**Cuplikan Data**

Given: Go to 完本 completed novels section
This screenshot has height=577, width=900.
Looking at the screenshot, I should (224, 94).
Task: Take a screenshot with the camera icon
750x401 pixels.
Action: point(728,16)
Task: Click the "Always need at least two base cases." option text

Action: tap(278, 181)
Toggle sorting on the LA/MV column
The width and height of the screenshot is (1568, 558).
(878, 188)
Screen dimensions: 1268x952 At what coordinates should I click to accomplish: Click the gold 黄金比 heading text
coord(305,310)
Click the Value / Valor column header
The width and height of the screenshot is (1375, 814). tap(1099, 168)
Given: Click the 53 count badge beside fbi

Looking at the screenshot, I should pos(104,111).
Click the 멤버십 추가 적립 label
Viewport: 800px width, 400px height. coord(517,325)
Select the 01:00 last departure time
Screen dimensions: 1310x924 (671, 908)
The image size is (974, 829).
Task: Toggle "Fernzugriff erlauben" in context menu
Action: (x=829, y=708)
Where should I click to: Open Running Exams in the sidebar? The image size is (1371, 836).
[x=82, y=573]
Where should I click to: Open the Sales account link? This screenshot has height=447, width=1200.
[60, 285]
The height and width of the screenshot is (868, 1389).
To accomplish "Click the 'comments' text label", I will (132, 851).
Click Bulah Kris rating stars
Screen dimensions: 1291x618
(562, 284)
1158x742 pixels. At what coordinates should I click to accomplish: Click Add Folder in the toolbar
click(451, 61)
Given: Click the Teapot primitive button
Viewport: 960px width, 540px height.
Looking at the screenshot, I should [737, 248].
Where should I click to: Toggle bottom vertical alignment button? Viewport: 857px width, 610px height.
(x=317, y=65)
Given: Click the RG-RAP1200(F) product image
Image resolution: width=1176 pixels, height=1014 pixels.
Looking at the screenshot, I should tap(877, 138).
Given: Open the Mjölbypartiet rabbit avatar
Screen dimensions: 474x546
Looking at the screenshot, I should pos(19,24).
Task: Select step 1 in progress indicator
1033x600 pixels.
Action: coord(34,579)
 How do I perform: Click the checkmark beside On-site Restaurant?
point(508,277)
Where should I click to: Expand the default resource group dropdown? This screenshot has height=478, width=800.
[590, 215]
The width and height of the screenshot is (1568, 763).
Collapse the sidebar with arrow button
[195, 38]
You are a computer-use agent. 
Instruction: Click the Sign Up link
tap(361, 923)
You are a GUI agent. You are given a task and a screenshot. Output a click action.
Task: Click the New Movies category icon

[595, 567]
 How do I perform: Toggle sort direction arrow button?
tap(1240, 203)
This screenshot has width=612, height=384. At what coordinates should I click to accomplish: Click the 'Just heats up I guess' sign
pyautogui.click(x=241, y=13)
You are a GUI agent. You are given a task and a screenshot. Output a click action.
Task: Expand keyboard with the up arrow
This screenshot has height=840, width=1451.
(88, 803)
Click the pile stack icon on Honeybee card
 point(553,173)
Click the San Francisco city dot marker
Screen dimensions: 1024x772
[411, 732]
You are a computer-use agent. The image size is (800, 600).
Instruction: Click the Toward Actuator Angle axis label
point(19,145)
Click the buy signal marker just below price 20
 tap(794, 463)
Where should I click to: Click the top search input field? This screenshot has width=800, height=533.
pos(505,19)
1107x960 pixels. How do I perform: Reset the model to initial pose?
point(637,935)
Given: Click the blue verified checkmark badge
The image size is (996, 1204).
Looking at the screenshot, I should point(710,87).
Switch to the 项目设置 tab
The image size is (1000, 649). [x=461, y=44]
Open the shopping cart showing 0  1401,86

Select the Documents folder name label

**Soal**
Berapa baris dalam item di atas yang memuat kata "Open"? Jawab dengan angkanya saja.

**Jawaban Lengkap**
4